Within the material below, transcribe exactly the lines from the one holding "Privacy Policy. (462, 2140)" through the one holding "[Facebook] (615, 2141)", keeping both ends and skipping the rest.
(SUPPLIED DATA)
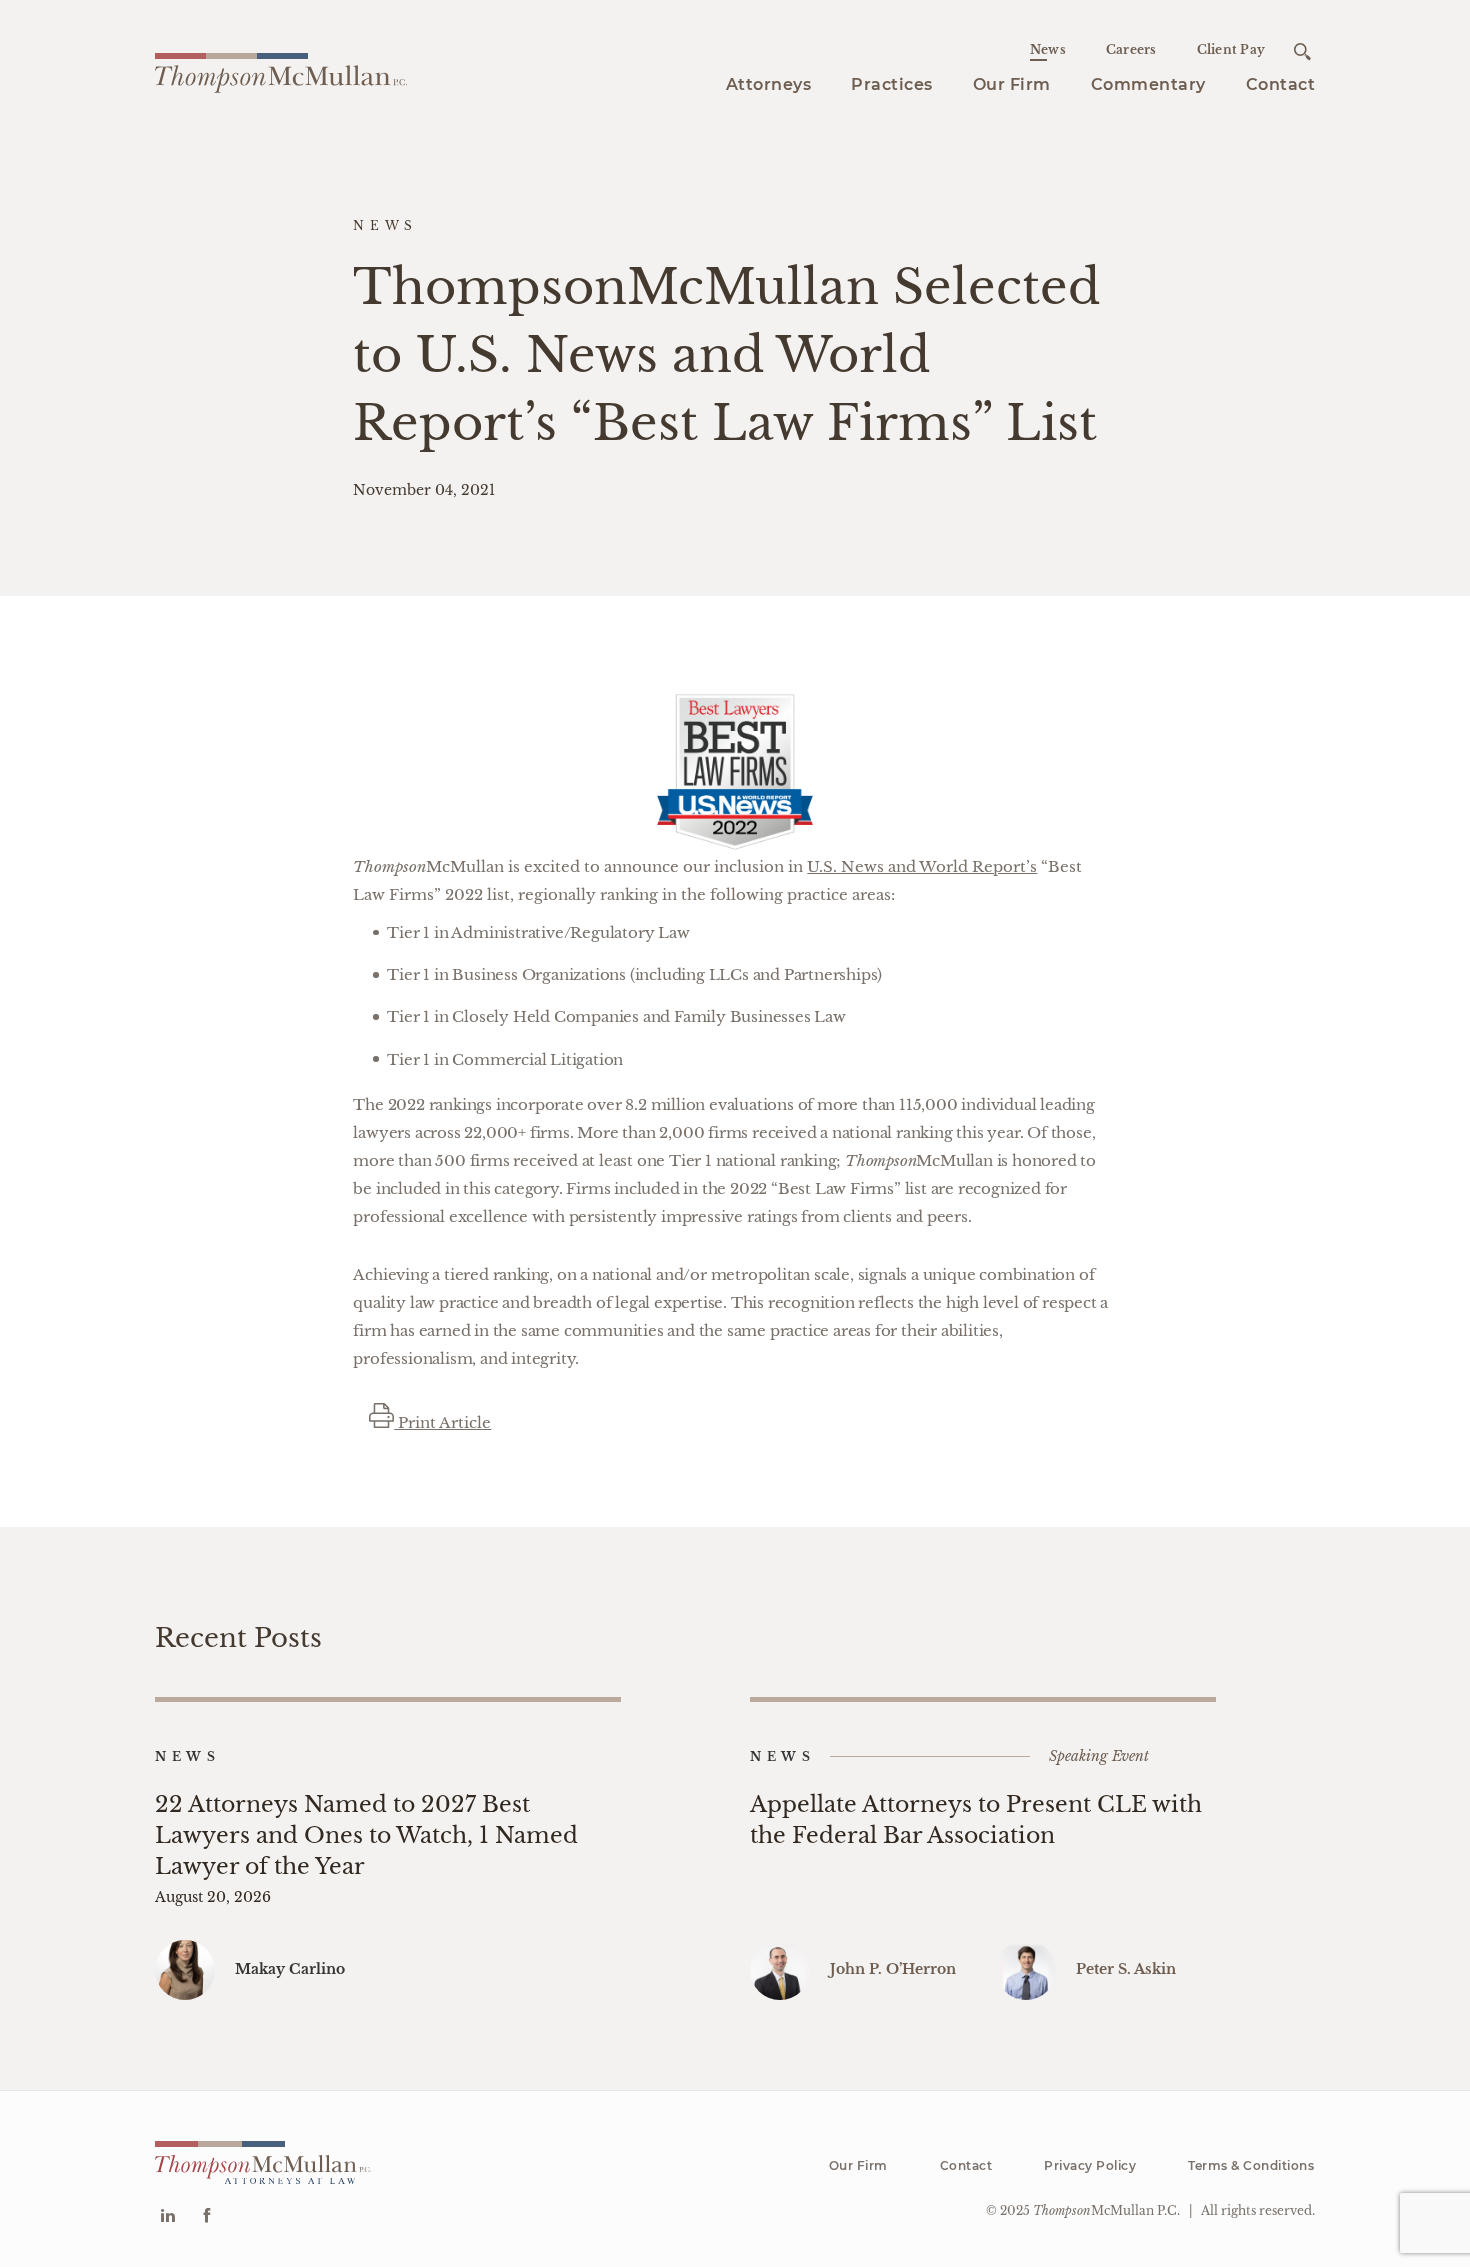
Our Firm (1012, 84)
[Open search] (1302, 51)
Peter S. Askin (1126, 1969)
(End SUPPLIED DATA)
(SUPPLIED DATA)
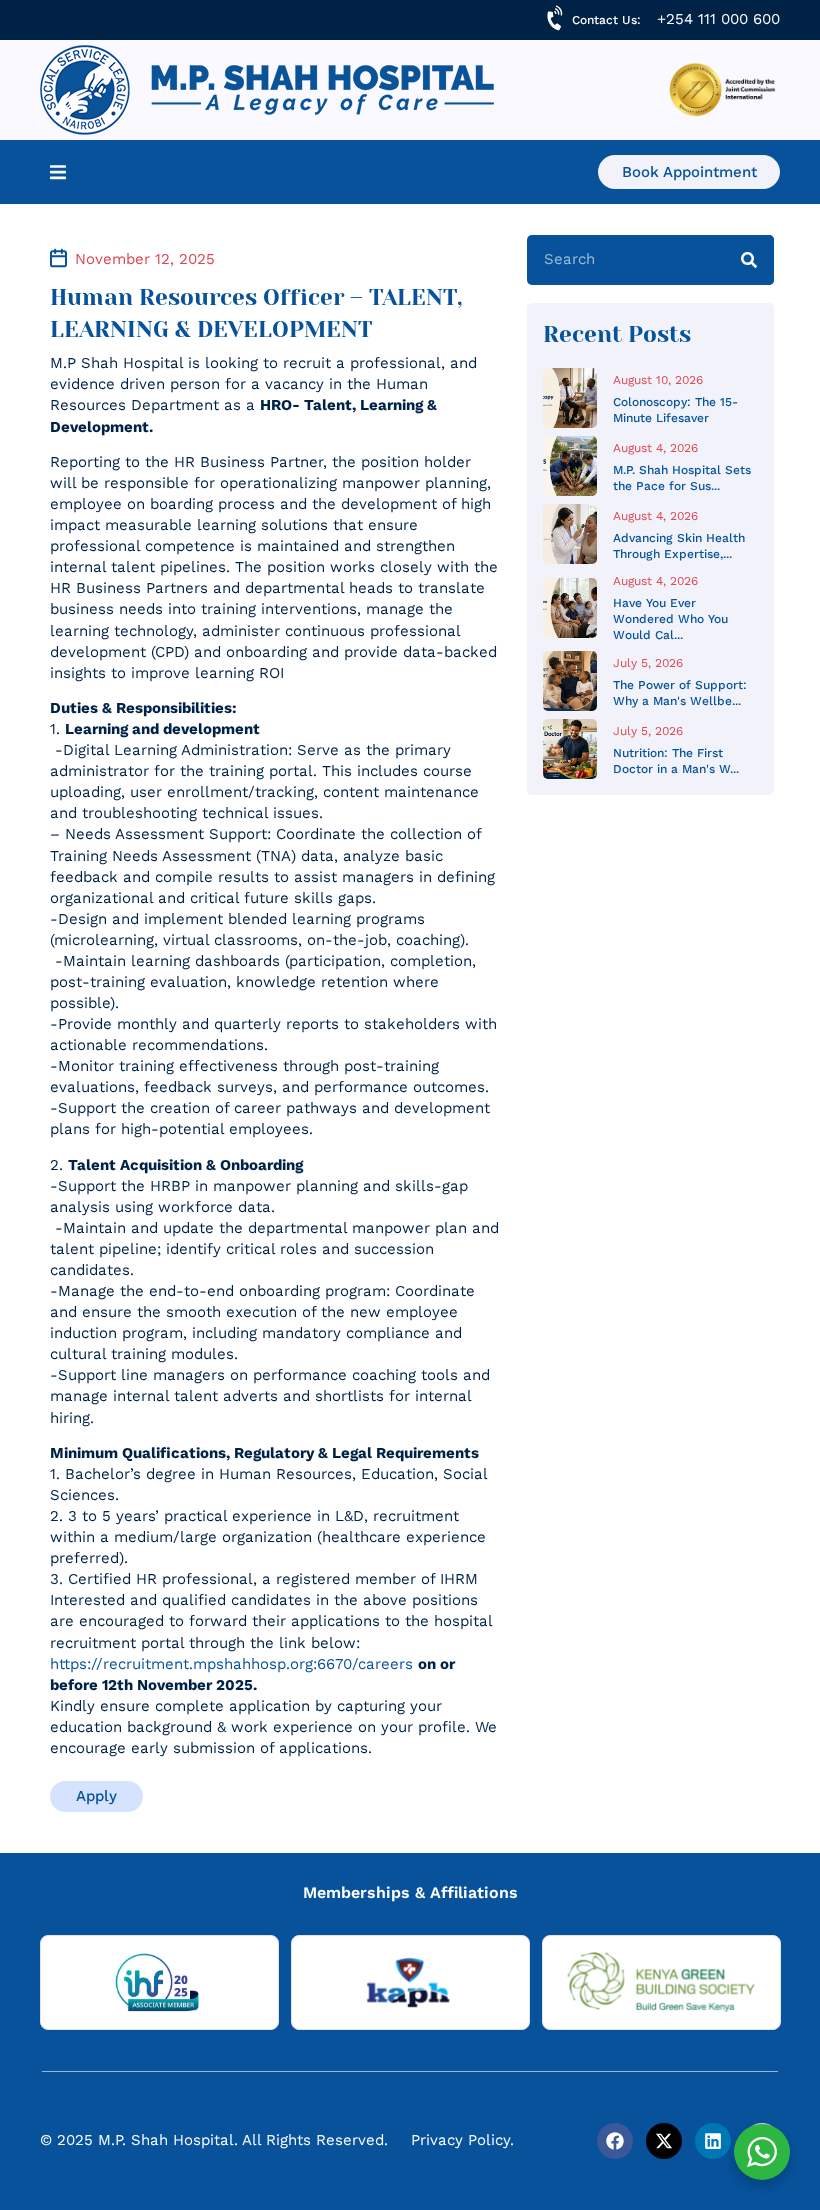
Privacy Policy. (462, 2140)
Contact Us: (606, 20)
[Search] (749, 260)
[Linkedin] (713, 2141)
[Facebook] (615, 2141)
(End SUPPLIED DATA)
(SUPPLIED DATA)
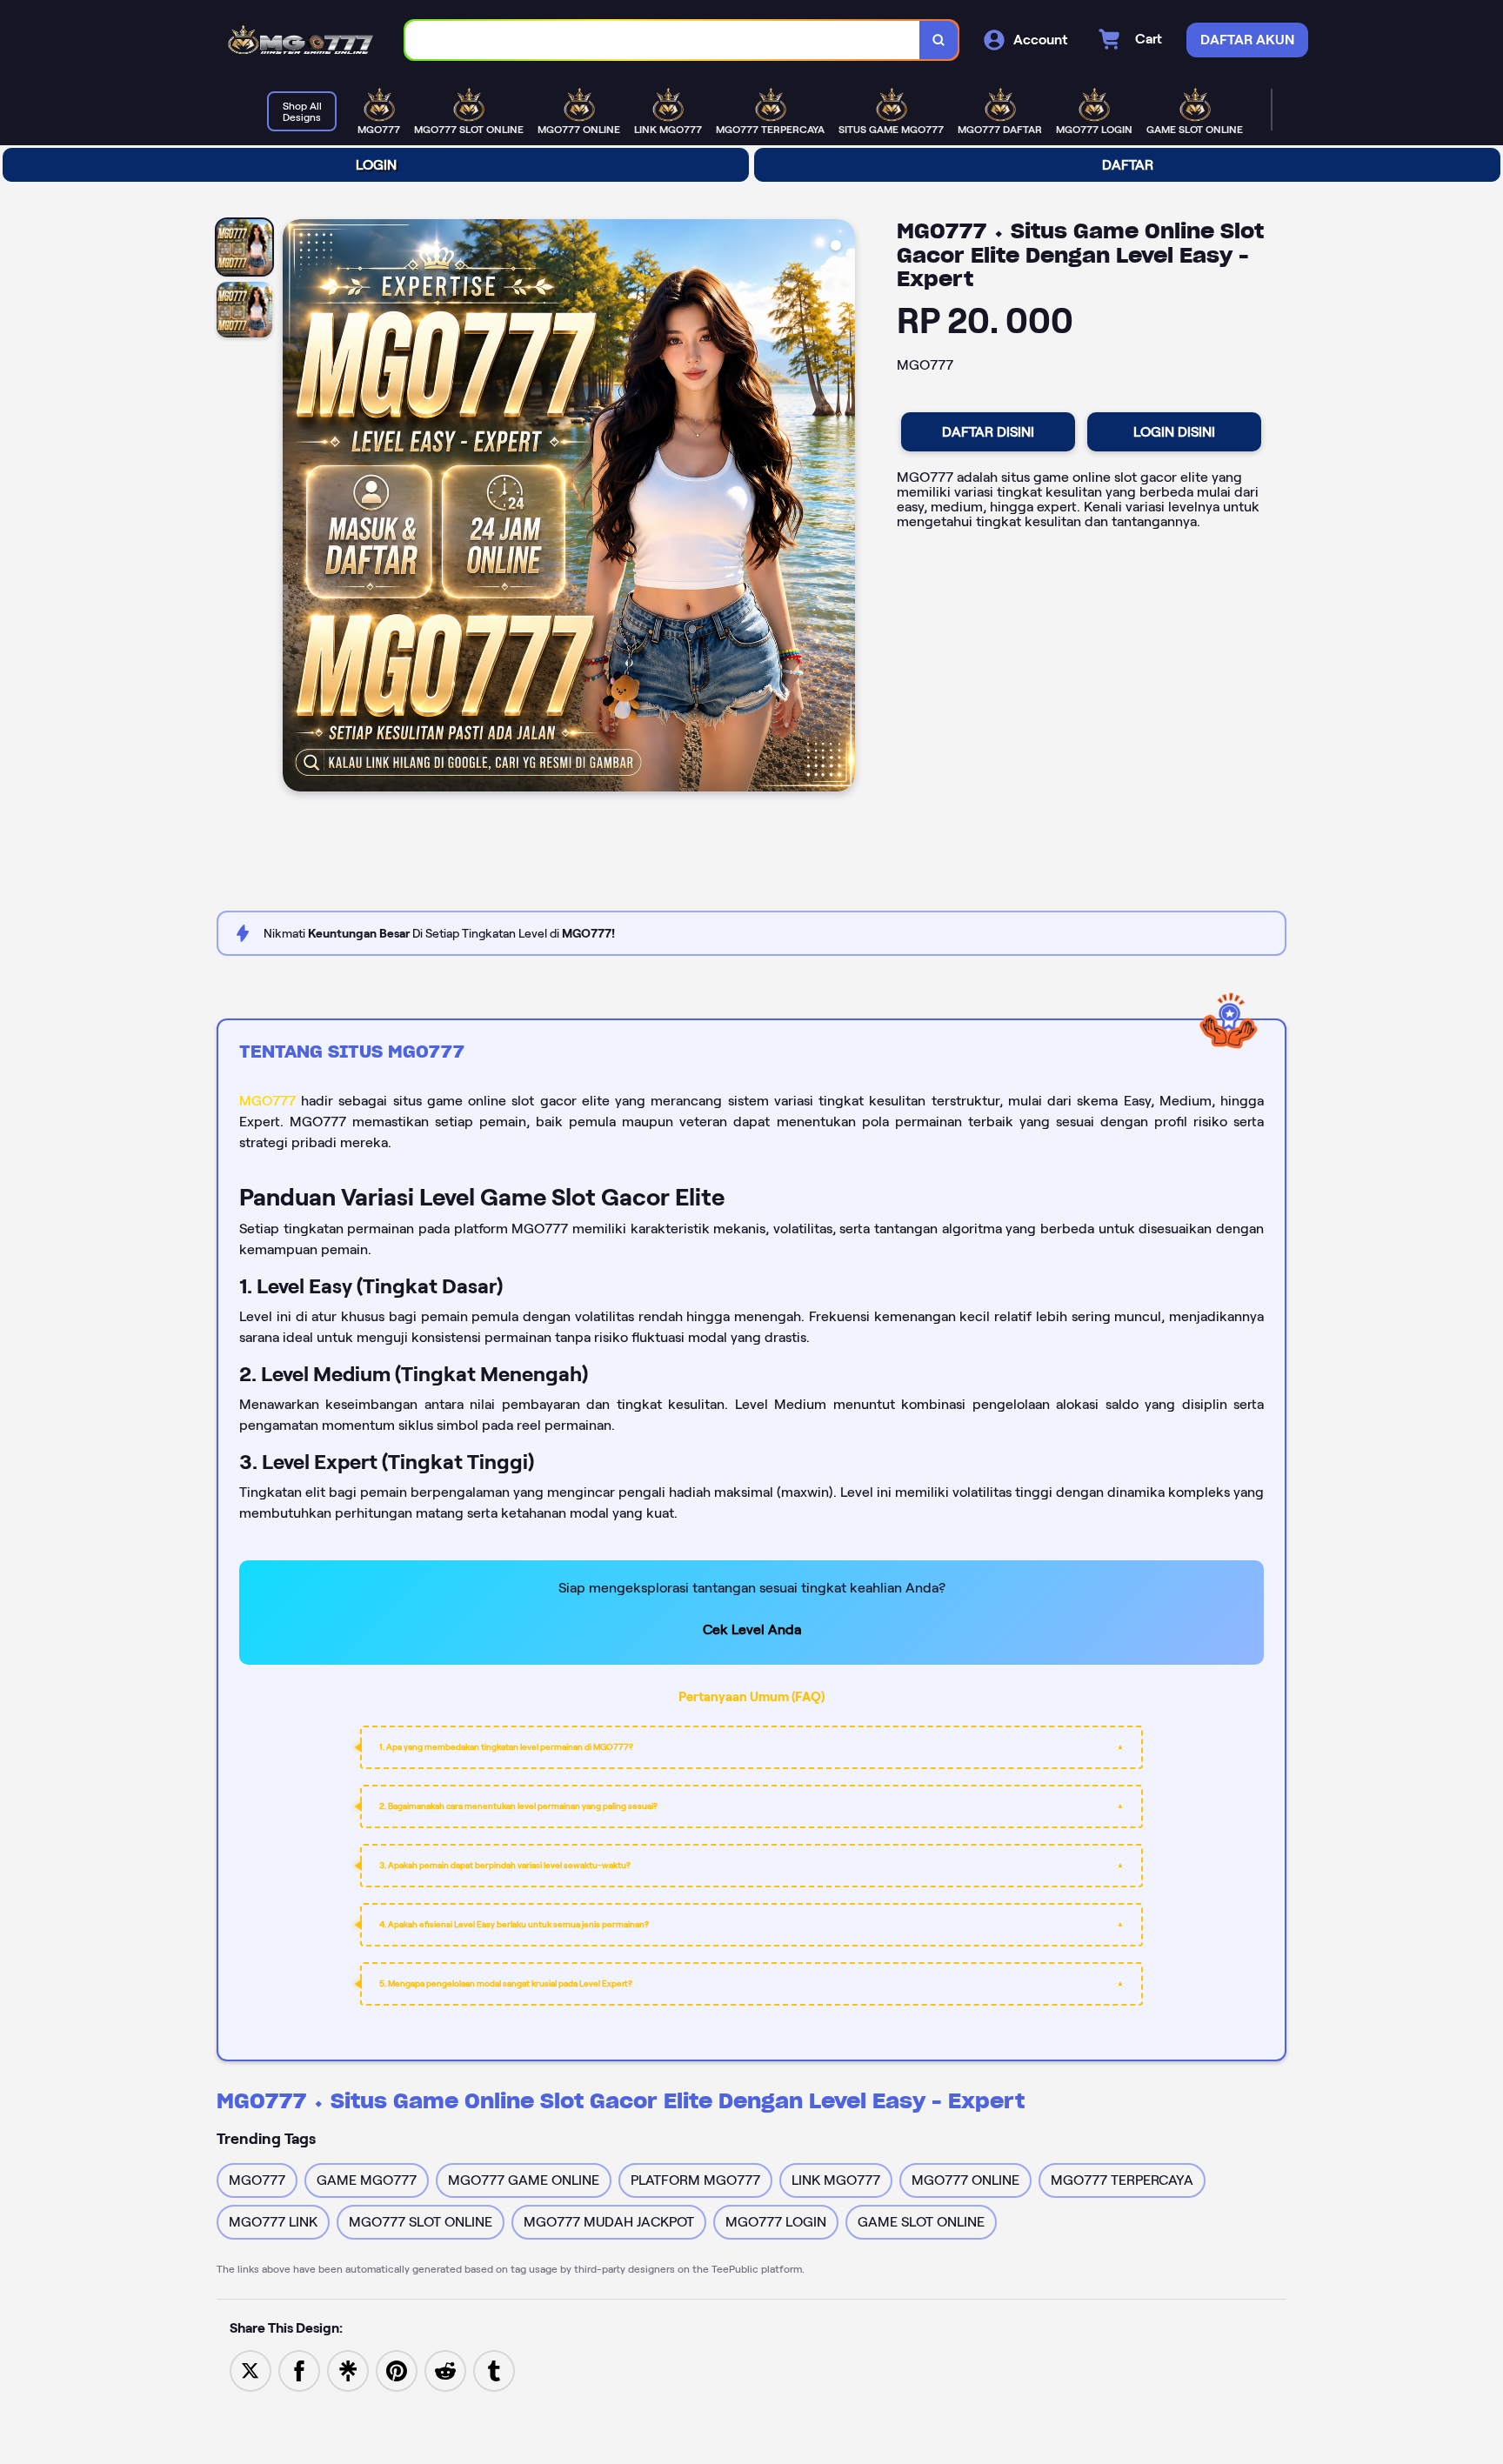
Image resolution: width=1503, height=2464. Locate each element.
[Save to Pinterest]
(End SUPPLIED DATA)
> RESPONSE TO THE EXERCISE
Privacy Policy. (462, 2140)
Contact Us: (606, 20)
[Search] (749, 260)
[Linkedin] (713, 2141)
[Facebook] (615, 2141)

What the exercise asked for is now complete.